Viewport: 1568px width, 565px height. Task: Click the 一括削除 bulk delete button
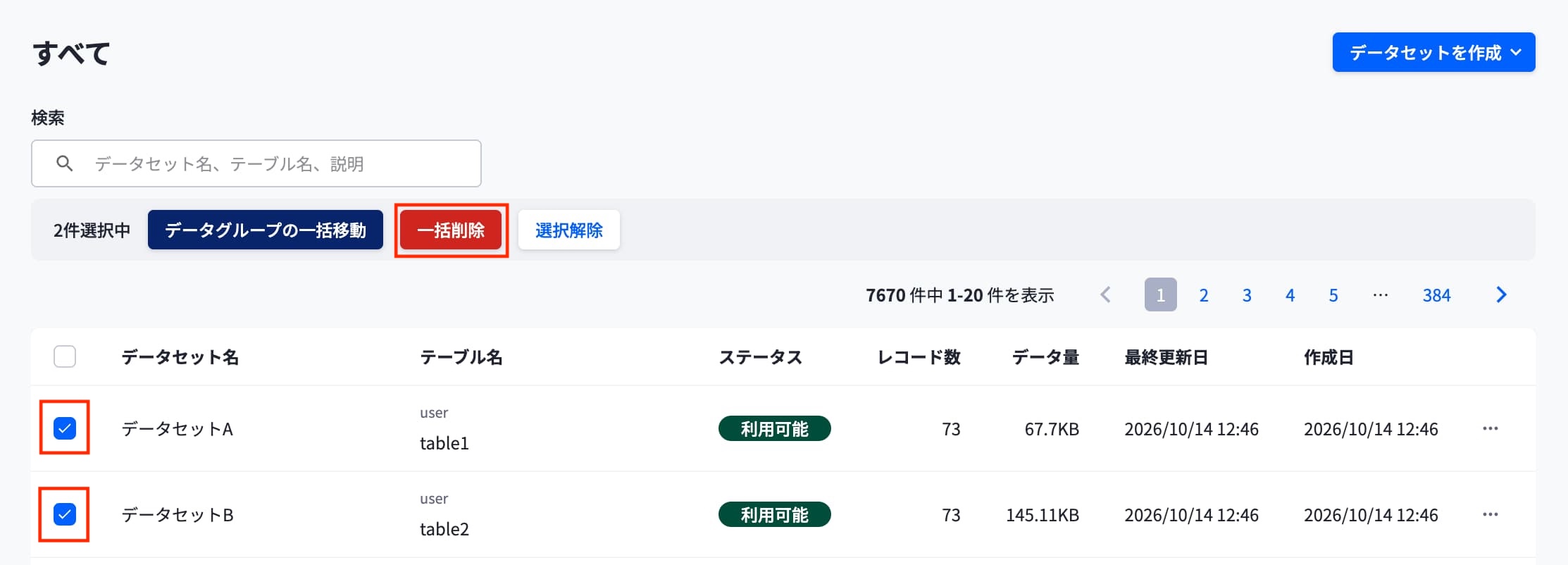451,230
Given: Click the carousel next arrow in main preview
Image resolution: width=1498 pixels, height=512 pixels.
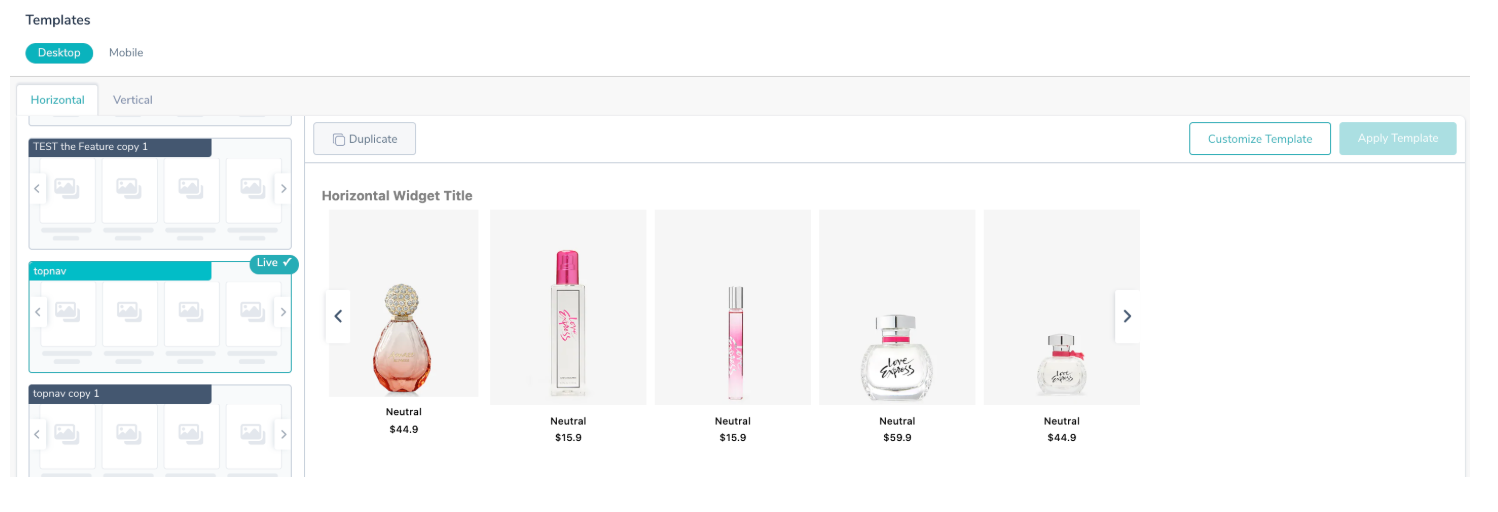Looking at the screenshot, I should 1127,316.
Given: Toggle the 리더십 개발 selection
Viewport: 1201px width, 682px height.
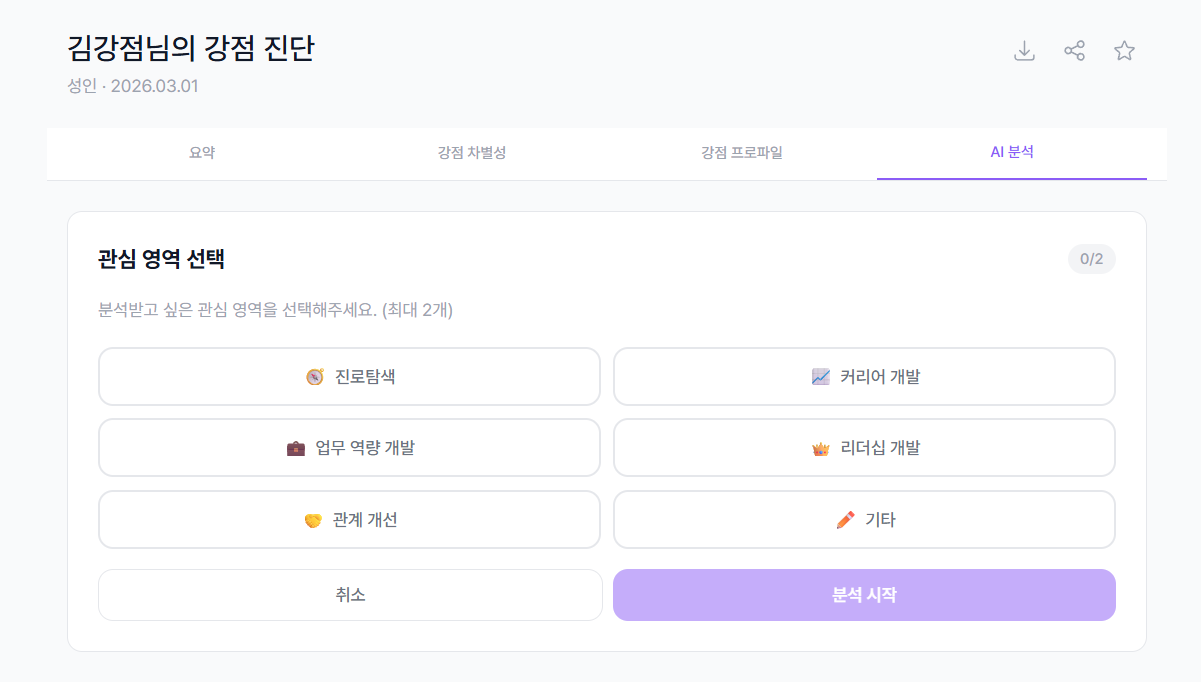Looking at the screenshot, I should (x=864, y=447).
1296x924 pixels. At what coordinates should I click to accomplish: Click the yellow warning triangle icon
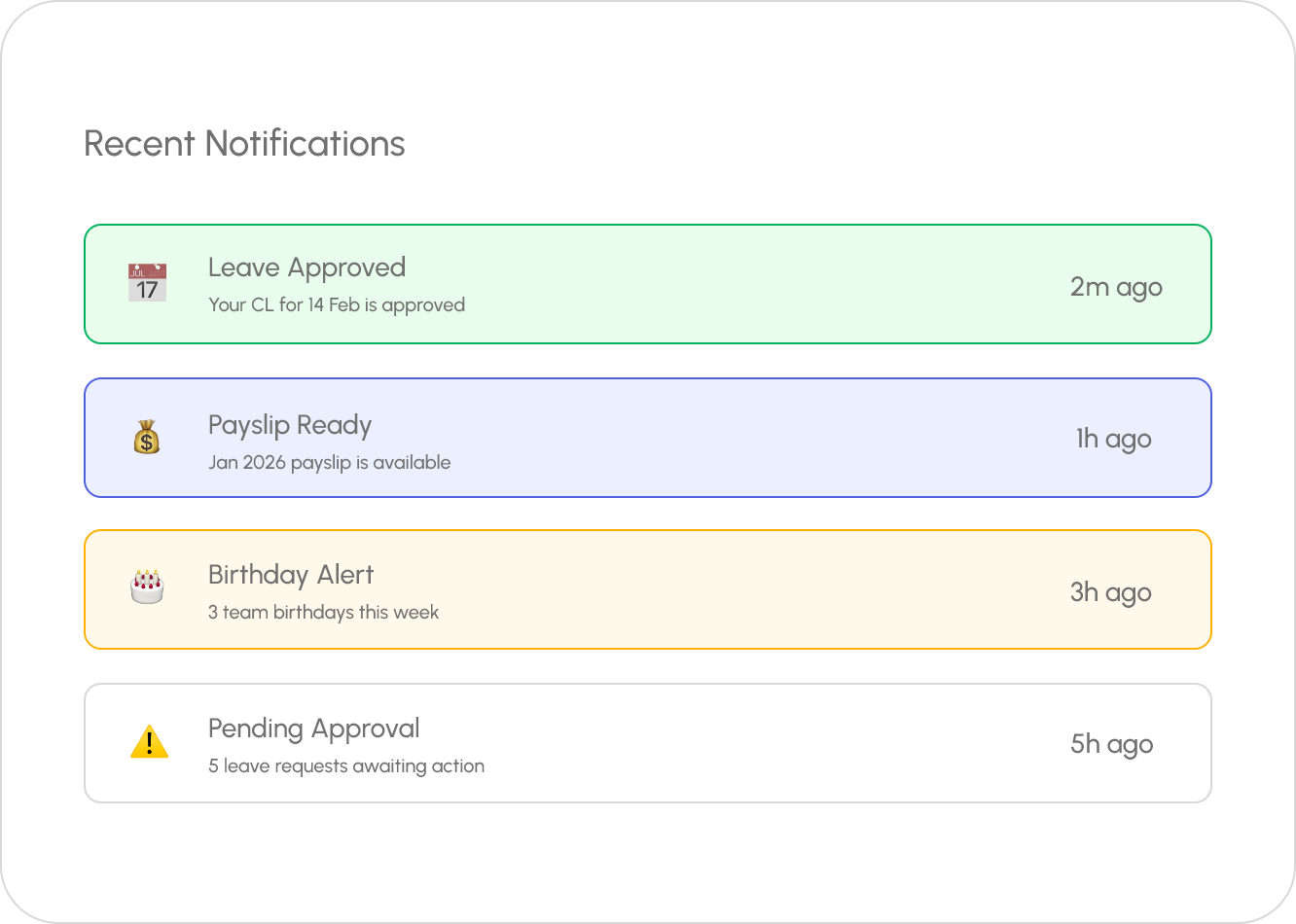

★ ★ ★ ★ ★

▶ [What you will do] Could you transcribe exactly the lines from the one with "Given: Click the" through the end of the data, both ends included, and nothing else, skipping the pictures?

▶ [Finished task]
Given: Click the carousel next arrow in main preview
Image resolution: width=1498 pixels, height=512 pixels.
Looking at the screenshot, I should 1127,316.
Given: Toggle the 리더십 개발 selection
Viewport: 1201px width, 682px height.
Looking at the screenshot, I should (x=864, y=447).
1296x924 pixels. At what coordinates should I click to accomplish: Click the yellow warning triangle icon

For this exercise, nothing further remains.